The fact is, families came back on April 22, three days before Dr Manmohan Singh’s visit. And it appears they did so because they were informed that their ancestral houses were in danger of being demolished. These houses are in an area reportedly shortlisted for a bus terminus.
The Pandits demanded answers from the local administration as to why their land was being used for a project without their being notified.
Verinag, a retired medical assistant who used to live in Kolapur mohalla in Verinag, is furious. “The government is talking of rehabilitation on the one hand, and appropriating our property on the other,” he told Hindustan Times.
“We have come to save our property from the government’s illegal action,” Lal said. “Our visit has no link whatsoever with the Prime Minister’s package,” he said.
He pointed out that the PM announced the package on April 25, three days after they arrived at their ancestral village.
Kanta Koul, a mother of three, brought her ailing husband Sundari Lal to the village instead of taking him to Delhi for treatment when she learnt that a bus stand was to come up on their property. “I sold my valuables instead of land to marry off one of my daughters. Now the government wants to dispossess me of my land and home,” she said.

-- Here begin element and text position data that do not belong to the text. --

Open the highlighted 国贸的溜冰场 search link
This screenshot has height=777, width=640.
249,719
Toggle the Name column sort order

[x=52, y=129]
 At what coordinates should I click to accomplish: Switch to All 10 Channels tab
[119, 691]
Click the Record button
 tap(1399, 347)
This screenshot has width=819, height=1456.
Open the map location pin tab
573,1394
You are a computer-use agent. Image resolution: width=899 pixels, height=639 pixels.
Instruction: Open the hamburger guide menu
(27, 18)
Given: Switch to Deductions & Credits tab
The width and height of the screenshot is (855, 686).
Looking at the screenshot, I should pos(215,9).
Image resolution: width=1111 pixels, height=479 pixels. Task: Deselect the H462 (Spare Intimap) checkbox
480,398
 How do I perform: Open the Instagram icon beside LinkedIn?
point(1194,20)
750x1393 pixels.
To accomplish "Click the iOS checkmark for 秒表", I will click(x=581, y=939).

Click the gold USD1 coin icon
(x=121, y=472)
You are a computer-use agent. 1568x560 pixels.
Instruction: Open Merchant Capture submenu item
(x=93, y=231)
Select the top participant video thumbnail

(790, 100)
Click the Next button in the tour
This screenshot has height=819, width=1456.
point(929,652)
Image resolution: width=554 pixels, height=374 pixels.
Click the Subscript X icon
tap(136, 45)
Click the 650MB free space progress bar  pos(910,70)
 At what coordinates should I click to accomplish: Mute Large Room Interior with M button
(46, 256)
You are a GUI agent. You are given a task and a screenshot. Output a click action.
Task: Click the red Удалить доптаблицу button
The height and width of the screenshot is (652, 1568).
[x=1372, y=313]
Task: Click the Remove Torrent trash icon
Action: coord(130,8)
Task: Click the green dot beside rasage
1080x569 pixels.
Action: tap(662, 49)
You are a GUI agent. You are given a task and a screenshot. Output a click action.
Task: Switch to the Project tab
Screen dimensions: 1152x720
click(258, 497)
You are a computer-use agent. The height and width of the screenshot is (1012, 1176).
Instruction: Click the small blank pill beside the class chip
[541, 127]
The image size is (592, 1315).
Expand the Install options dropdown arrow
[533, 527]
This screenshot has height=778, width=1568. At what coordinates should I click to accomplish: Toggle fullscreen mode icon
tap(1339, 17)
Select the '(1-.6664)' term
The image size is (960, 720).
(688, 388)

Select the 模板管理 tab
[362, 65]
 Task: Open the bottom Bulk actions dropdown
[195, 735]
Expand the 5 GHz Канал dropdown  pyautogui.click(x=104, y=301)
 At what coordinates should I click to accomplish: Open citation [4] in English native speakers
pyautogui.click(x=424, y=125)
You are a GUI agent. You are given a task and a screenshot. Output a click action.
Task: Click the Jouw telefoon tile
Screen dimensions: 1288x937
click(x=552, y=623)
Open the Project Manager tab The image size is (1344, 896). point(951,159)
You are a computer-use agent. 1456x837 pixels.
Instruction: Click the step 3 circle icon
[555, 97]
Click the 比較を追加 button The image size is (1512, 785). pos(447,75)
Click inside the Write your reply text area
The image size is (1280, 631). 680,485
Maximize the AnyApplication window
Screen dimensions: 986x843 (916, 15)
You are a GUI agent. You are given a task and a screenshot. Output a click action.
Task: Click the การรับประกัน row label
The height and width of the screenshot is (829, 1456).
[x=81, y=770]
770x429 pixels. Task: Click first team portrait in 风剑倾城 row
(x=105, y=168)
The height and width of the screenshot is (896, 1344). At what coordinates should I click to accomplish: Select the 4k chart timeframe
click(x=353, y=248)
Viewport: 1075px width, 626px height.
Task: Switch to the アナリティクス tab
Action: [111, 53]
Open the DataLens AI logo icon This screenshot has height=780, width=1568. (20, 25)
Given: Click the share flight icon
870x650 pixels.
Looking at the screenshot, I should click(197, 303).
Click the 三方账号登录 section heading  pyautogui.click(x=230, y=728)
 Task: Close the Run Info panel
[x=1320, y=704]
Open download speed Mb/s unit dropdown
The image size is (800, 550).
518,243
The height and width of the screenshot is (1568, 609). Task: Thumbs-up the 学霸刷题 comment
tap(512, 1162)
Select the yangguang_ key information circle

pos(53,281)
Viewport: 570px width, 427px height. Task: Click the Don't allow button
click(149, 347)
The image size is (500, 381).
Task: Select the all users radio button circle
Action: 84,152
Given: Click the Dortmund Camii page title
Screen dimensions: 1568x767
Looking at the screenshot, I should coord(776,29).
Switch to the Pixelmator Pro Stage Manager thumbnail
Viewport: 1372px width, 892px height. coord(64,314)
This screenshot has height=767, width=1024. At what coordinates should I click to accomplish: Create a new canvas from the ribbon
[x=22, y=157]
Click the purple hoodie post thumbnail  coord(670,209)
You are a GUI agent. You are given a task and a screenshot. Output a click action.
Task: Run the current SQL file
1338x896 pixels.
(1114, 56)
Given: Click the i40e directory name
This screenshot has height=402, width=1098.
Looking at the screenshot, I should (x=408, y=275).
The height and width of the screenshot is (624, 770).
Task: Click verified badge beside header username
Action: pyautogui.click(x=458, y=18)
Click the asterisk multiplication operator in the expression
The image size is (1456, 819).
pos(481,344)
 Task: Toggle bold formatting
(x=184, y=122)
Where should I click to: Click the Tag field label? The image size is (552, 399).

Local MLA Ghulam Ahmad Mir has reportedly told them they will be given land in compensation, but the residents are not pleased. Rattan Lal asked: “Why can’t they construct the bus stand over that land.”
Several Kashmiri Pandit families fled the village when insurgency reared its head in the Valley in the ’80s. They shifted to Jammu, where most live in a Kashmiri Pandit locality called Durga Nagar, on the outskirts of Jammu.